◆ Work order: Pick every line from the data that holds the word "Follow".

◆ Given entries:
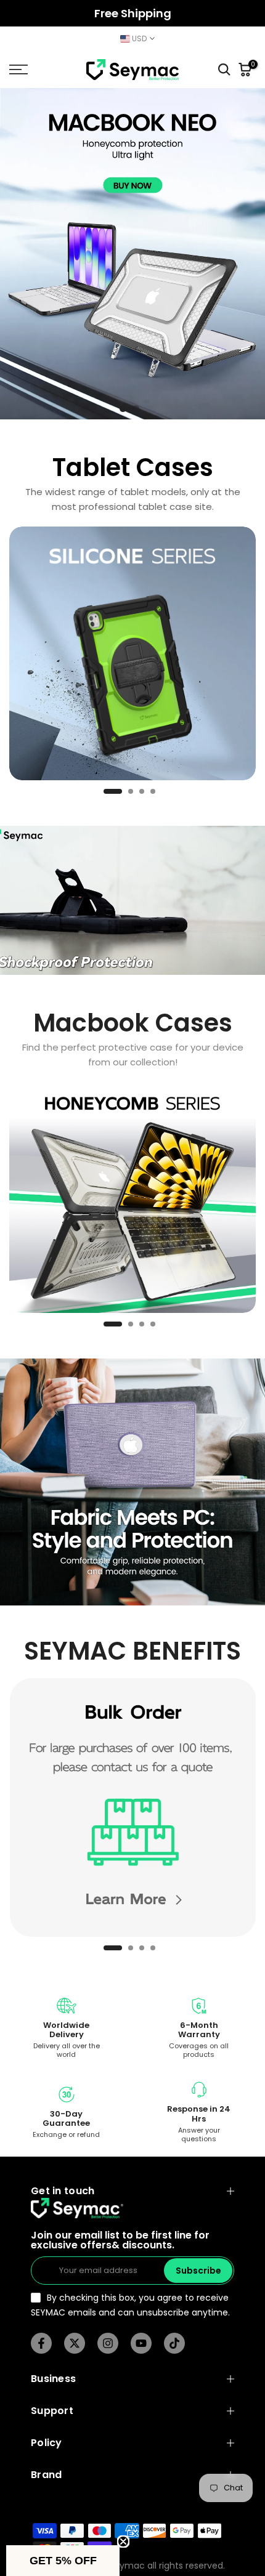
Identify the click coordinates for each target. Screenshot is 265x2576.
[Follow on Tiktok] (174, 2343)
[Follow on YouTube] (141, 2343)
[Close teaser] (123, 2541)
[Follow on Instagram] (107, 2343)
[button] (63, 2560)
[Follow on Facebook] (41, 2343)
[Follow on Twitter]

◆ Exercise solution:
[Follow on Tiktok] (174, 2343)
[Follow on YouTube] (141, 2343)
[Follow on Instagram] (107, 2343)
[Follow on Facebook] (41, 2343)
[Follow on Twitter]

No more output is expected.